I watch as she crests that wave over and over again, hips bucking, back arched, mouth open. She moans a litany of curses and pleas, my name dropping in among them from time to time.
She pushes past four, spilling into a fifth that leaves her trembling, her whole body wracked with the pleasure of it.
“You’re so good,” I rasp. “You’re so perfect, butterfly. You have no idea. You—”
I break off, losing the thread of my words as the need to be there with her or to touch myself or something breaks over me, strong and intense. I hold it back, breathing harshly through my nose, and watch as Willow forces one last orgasm out of herself.
She’s practically sobbing with pleasure and overstimulation by this point, and she finally collapses back on the bed, breathing hard.
I stare at her on the screen, covered in a sheen of sweat, boneless and wrung out.
I can’t move. I can’t even speak.
I feel like I’m on a knife’s edge of control, and if I do anything sudden, I’m going to lose it.
Willow pats around for her phone and finds it in the sheets. She takes it off speaker and puts it to her ear, letting her voice flood into my ear again, closer and breathless.
“God, that was amazing,” she breathes.
“Yes.” My voice is like sandpaper. “It was.”
“Did you touch yourself too?”
I swallow hard, my entire body still stiff and tense from the unspent arousal coursing through my veins.
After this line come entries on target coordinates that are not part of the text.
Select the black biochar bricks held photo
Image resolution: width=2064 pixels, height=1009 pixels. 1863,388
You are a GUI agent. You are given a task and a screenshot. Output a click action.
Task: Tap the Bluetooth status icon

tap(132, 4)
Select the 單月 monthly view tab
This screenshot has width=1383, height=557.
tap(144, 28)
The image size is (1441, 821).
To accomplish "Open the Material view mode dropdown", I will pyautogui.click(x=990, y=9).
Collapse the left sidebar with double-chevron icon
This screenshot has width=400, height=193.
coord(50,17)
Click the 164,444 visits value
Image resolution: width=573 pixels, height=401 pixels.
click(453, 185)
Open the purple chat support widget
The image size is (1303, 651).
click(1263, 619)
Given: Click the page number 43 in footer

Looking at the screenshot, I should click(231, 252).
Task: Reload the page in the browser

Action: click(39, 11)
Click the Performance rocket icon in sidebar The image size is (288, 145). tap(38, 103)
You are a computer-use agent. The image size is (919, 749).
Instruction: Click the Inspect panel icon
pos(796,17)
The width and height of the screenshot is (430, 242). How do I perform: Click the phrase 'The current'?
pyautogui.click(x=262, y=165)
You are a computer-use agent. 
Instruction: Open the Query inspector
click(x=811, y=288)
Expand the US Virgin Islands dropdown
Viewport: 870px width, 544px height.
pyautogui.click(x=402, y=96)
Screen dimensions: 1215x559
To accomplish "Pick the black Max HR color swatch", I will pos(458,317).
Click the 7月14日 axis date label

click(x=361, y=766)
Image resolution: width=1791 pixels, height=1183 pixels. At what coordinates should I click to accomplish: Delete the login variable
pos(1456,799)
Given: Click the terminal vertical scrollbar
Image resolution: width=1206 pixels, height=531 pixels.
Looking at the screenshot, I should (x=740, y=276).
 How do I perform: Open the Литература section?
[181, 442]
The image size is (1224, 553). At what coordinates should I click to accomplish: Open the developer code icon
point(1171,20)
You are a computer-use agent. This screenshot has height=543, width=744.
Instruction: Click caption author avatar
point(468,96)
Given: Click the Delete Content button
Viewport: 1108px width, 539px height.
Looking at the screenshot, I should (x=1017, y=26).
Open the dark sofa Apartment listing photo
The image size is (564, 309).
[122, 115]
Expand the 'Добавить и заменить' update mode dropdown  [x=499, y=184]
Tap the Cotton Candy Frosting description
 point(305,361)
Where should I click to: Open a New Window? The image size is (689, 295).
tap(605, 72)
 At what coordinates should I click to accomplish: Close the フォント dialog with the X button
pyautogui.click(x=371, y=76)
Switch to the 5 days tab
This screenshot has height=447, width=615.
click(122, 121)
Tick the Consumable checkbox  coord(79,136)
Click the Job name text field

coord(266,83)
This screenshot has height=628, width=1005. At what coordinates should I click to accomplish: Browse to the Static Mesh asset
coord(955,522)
A small shudder wracks through me, and my hand on the desk is clenched so tight that my bones ache.
“No.” I hesitate, then add, “But I wanted to.”
Willow looks at the camera again, and I see something glint in her eyes. I don’t have a name for what it is, but it makes my chest unclench just the smallest bit.
“Did you like it?” she whispers.
I blink and let out a rough chuckle. “Yes. That might be something of an understatement. You are…”
I shake my head because I don’t have the right words. Nothing in my life has ever prepared me for this.
For her.
But Willow just hums, and it seems like she doesn’t need me to have the right words. She understands me better than most, and that should be… irritating, at the very least. Maybe even terrifying.
Instead, it just feels almost comforting.
“I’m glad,” she murmurs. Then she chuckles, her voice muffled as she rolls onto her side. “And I’m sleepy.”
“It’s getting late. You should get some rest.”
“Okay.” The word comes out heavy and slurred with the sleep she’s already starting to sink into. “Goodnight, Vic.”
“Goodnight, butterfly.”
I end the call, but I don’t look away from the screen.
I watch her put her phone down and curl up right where she is. She doesn’t take the cameras down, or even get under the covers. She just drifts off to sleep, letting me see everything as she does.